--- Listed records ---
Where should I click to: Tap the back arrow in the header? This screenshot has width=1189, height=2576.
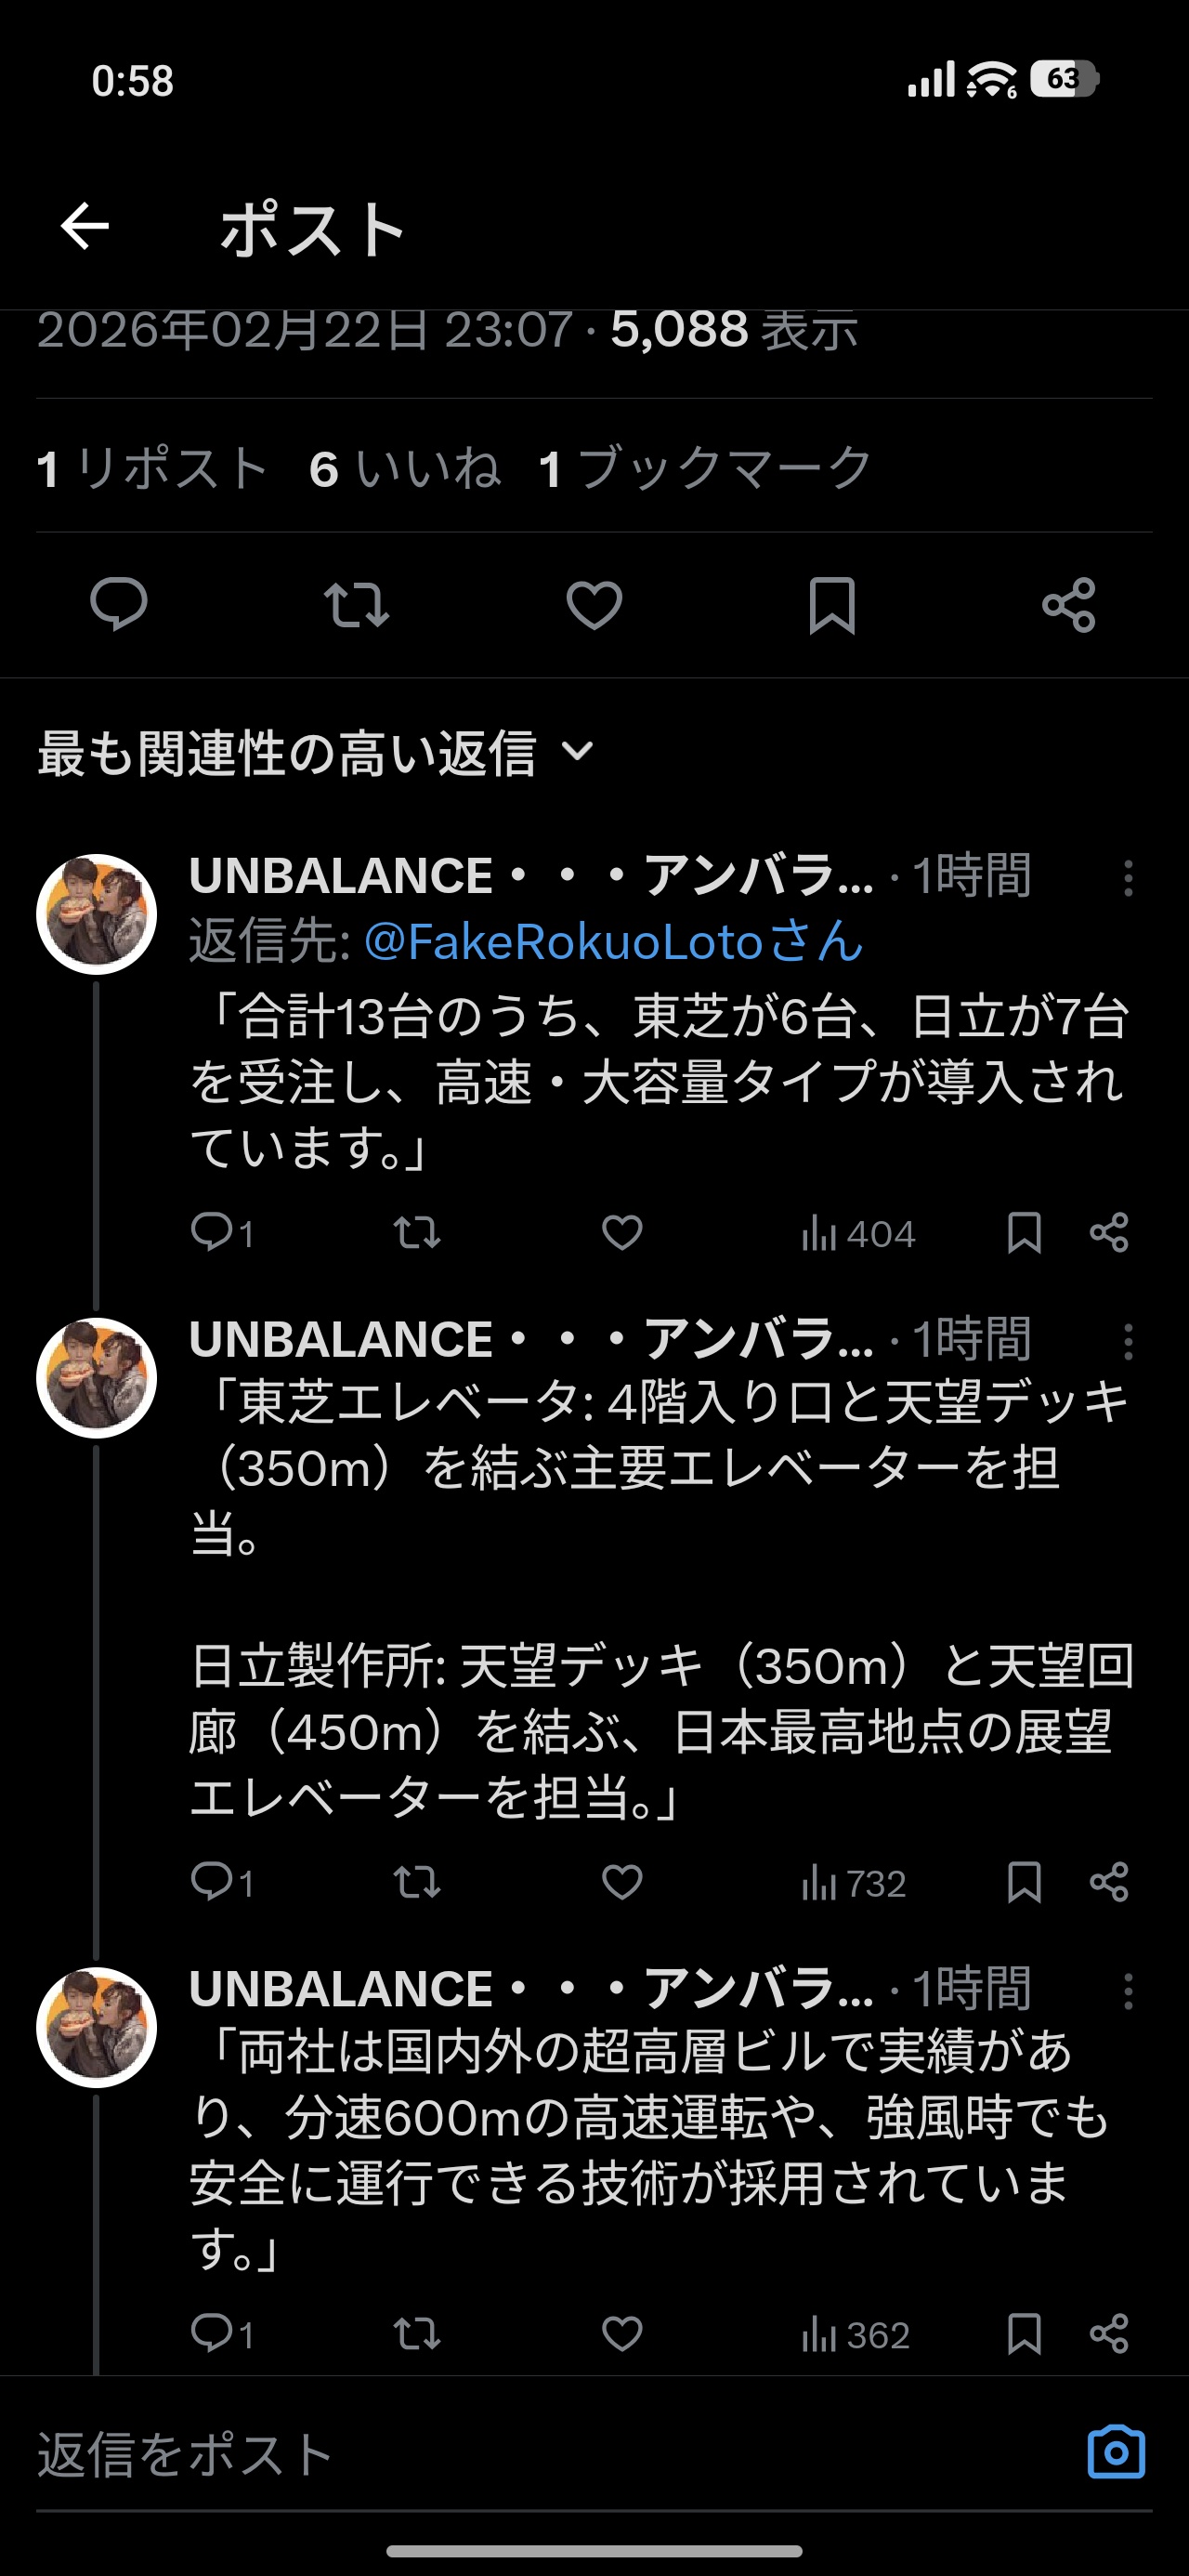(x=85, y=226)
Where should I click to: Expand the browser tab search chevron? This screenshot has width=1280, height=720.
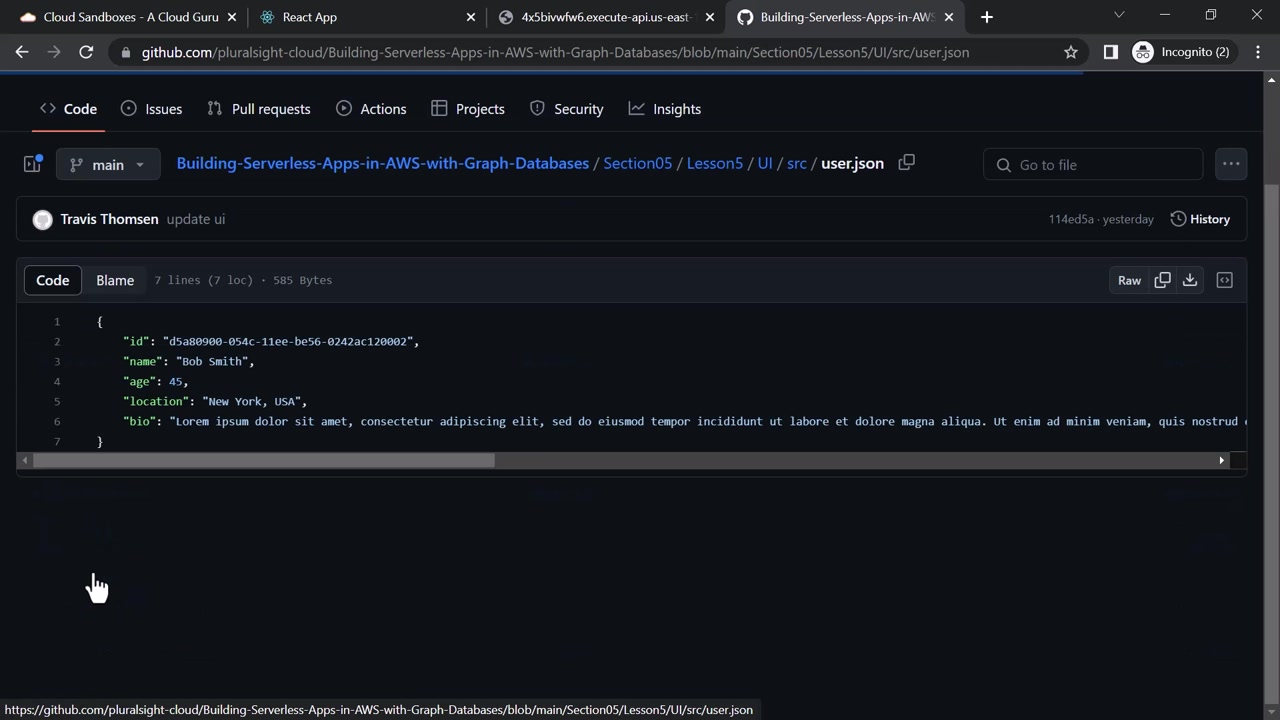(x=1119, y=15)
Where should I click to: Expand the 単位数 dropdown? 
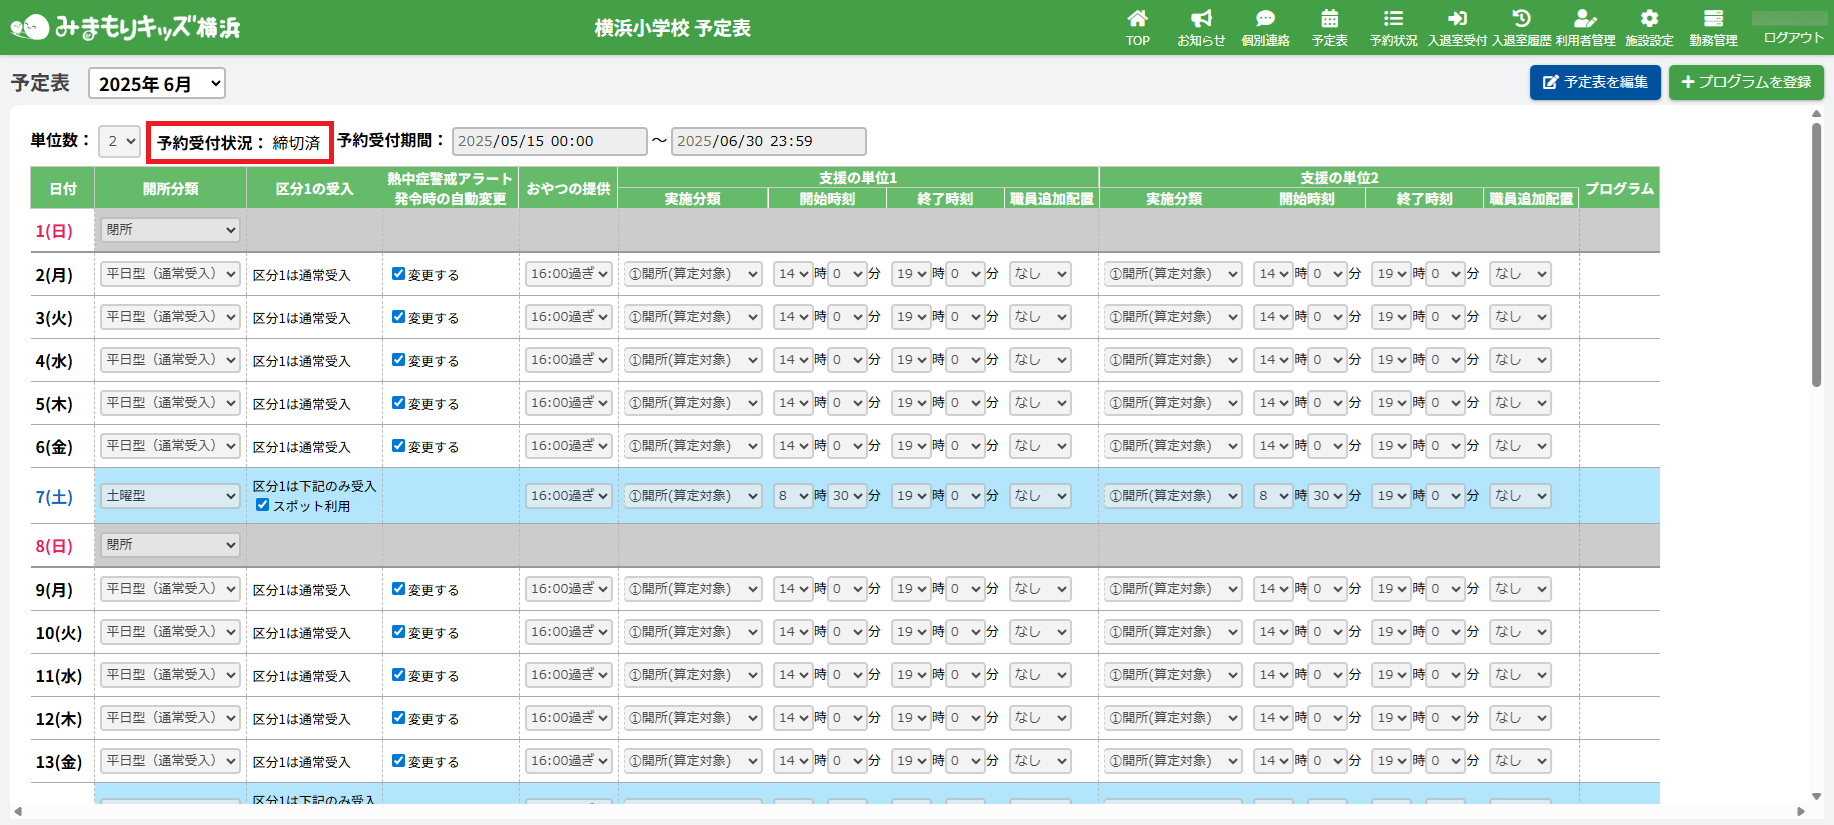pyautogui.click(x=119, y=142)
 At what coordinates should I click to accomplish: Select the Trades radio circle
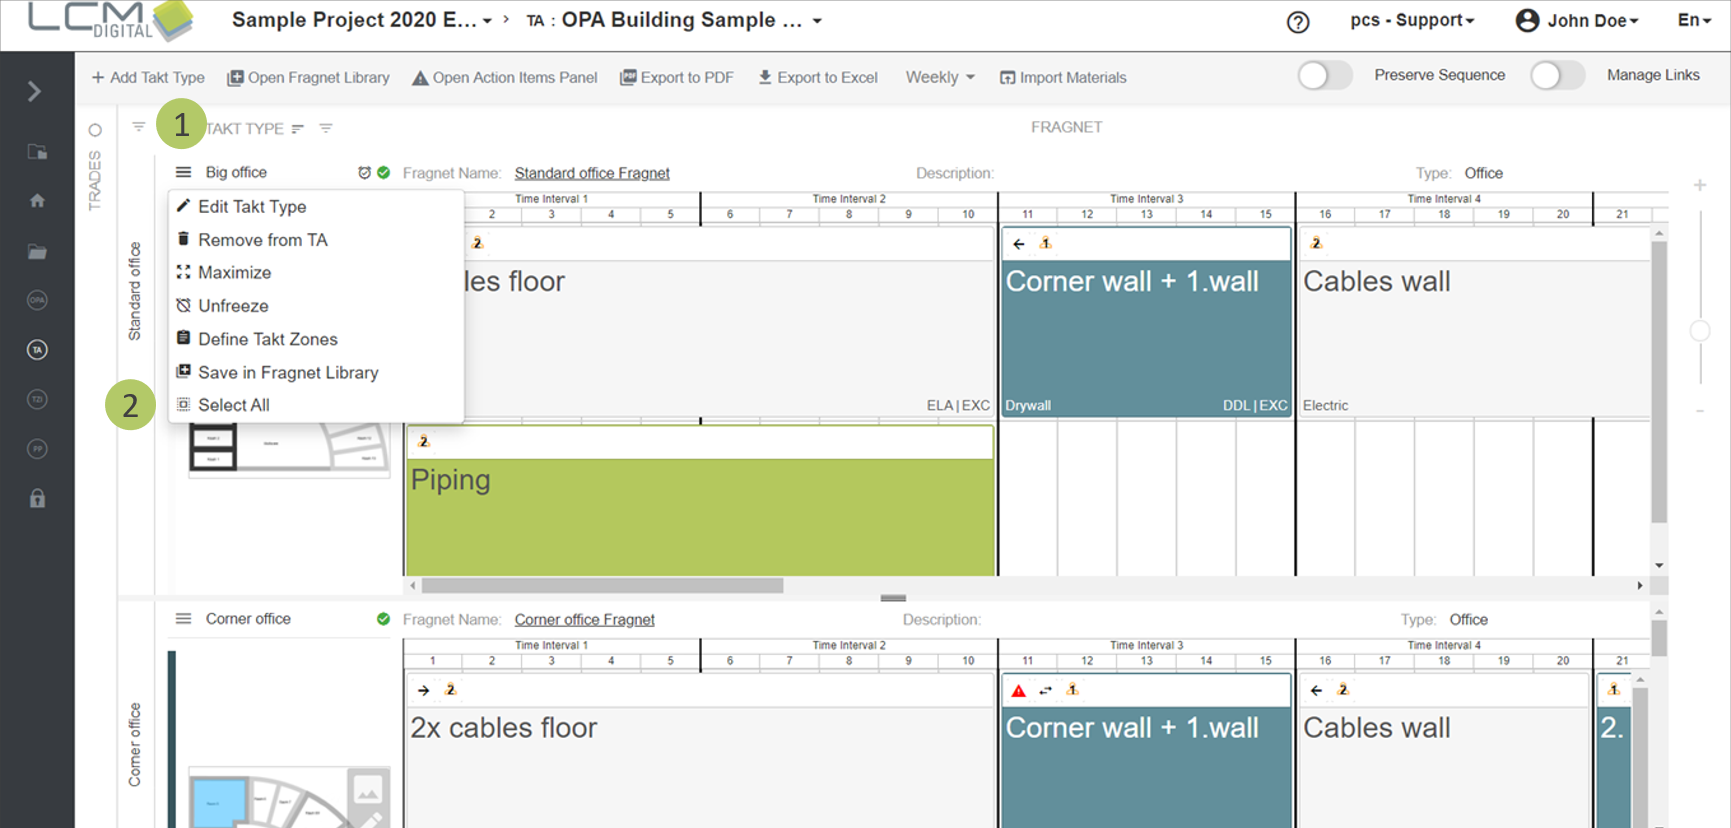coord(95,130)
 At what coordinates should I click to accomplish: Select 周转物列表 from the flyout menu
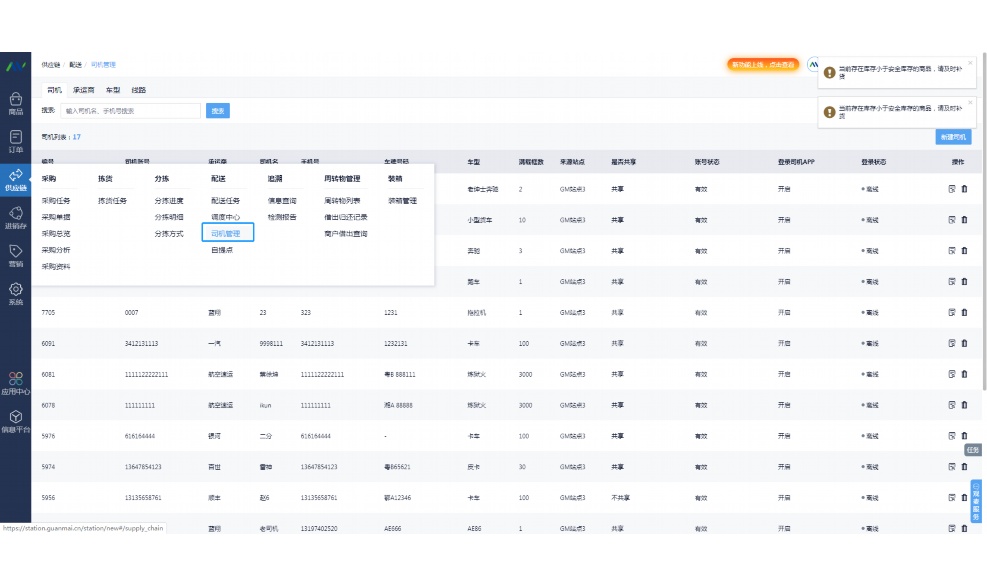343,200
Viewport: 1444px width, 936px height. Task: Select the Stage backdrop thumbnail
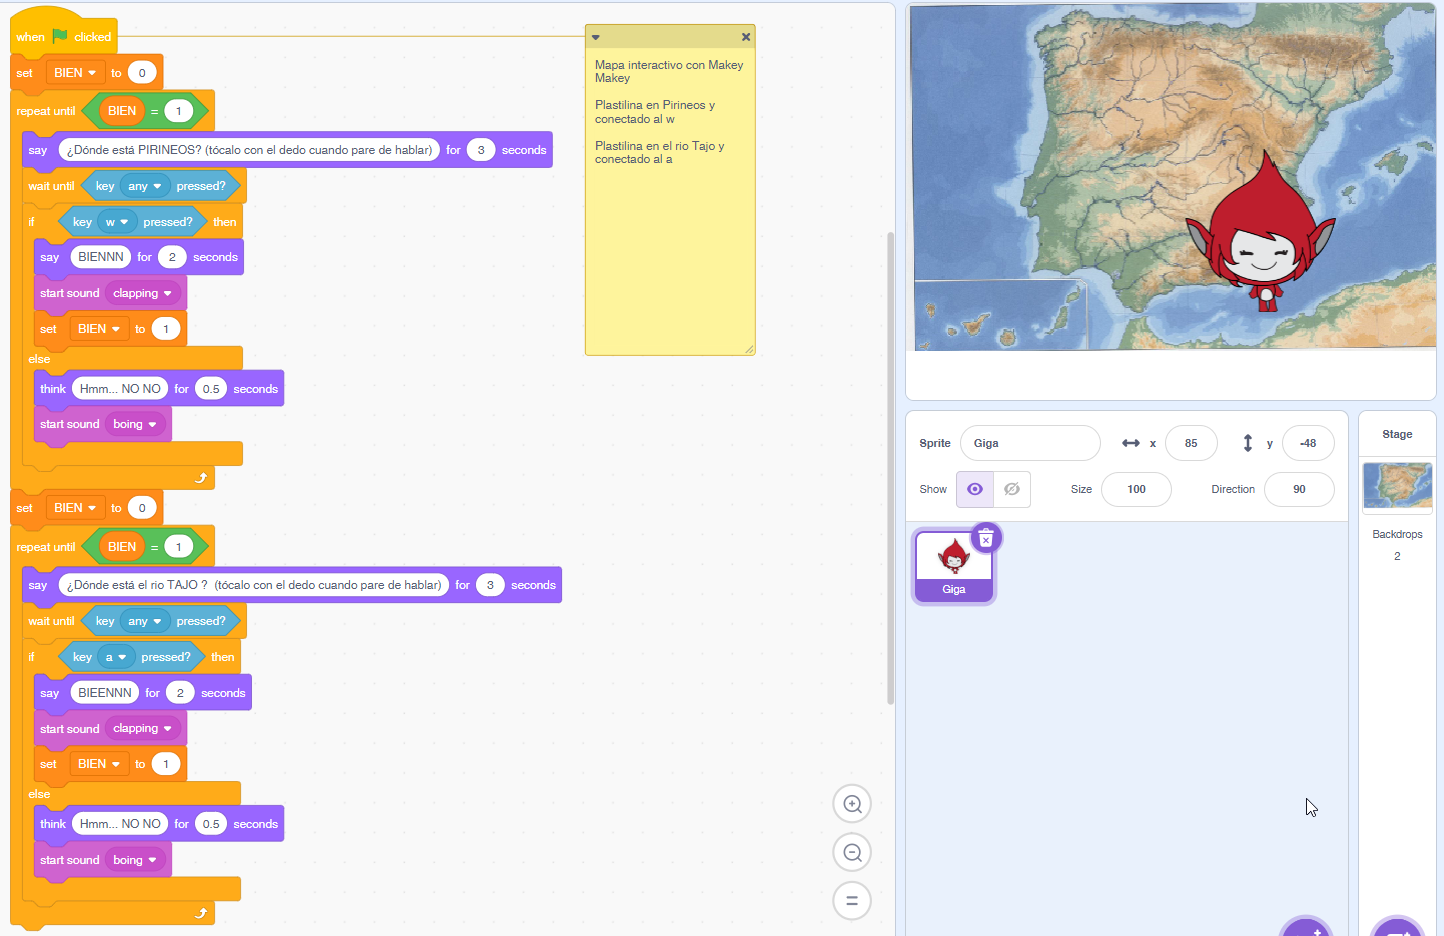click(x=1397, y=486)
---
• [Aim of the exercise]:
The expected output is an exact copy of the lines from the one holding "At what coordinates should I click to accomplish: Select 周转物列表" through the last line of the listing above, with the pictures omitted.

• [Solution to this exercise]:
 At what coordinates should I click to accomplish: Select 周转物列表 from the flyout menu
343,200
Viewport: 1444px width, 936px height. Task: Select the Stage backdrop thumbnail
click(x=1397, y=486)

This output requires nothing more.